The mystique and sensuality of Leroy Gomez’s iconic saxophone riff that opens 1975’s Darkest Light has paved the way for some of the biggest hip-hop artists of the modern day – but little recognition is given to the band who are responsible.

Forming in Roosevelt, a suburb of Long Island, NYC in 1971, The Bobby Boyd Congress borrowed from the break-beat ridden, groove-laden ‘funk’ that was quickly consuming the black American music scene in the late sixties, thanks to the likes of pioneers James Brown and the psychedelic-come-RnB of Sly and the Family Stone. The Bobby Boyd Congress’s response to the expansion of funk throughout the US was to relocate to Paris, where they would gain recognition within their circle and change their name to the Lafayette Afro Rock Band - their gigging haunt Barbès, a Parisian district with a large population of North African immigrants, inspired them to incorporate typically African instrumentation and beat tendencies into their songs, fusing the sleazy, Marshall-stack grit of Eddie Hazel-esque guitar with experimental world music influences.


While not regarded with the credibility they deserved while active, Lafayette were busy producing tracks that decades later would contribute toward some of the biggest rap chart hits throughout the nineties and early two-thousands. Their 1974 debut LP (under their new alias)
Soul Makossa features Hihache, its infectious horn section and swirling, dirty guitar solo appearing on Janet Jackson’s If and Wu-Tang Clan’s Wu-Tang Clan Ain’t Nuthing Ta F’ Wit through sampling.
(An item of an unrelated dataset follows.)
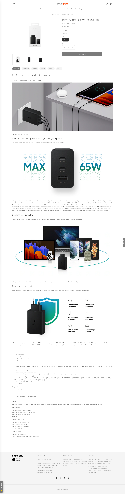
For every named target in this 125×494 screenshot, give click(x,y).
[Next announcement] (112, 14)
Darkest Light, however, is by far the most sampled track of theirs, and potentially one of the most sampled funk songs in hip-hop history. Recognisable even to the musical novice, the opening bars of raspy, haunting sax played by Santa Esmerelda’s Leroy Gomez only consist of five separate notes, yet is successful in granting Darkest Light its deep, soulful quintessence. It serves as no wonder that a plethora of rap groups, from Jay Z to Public Enemy, took the opening riff to sample in their own songs, recycling its rich melody into a different musical format.

Still to this day, there is little known about the incredibly influential Lafayette Afro Rock Band – their eclectic concoction of freak-out psych rock with balls-to-the-wall funk, jazz and indigenous instrumentalism is somewhat overlooked compared to their funky seventies counterparts in Parliament-Funkadelic, Sly Stone or Cool and The Gang – yet their unique jam-oriented songwriting is just as influential to the evolution of modern music, shaping some of the biggest hip-hop creations to ever grace the airwaves and continuing to spread the essence of funk to the new generation.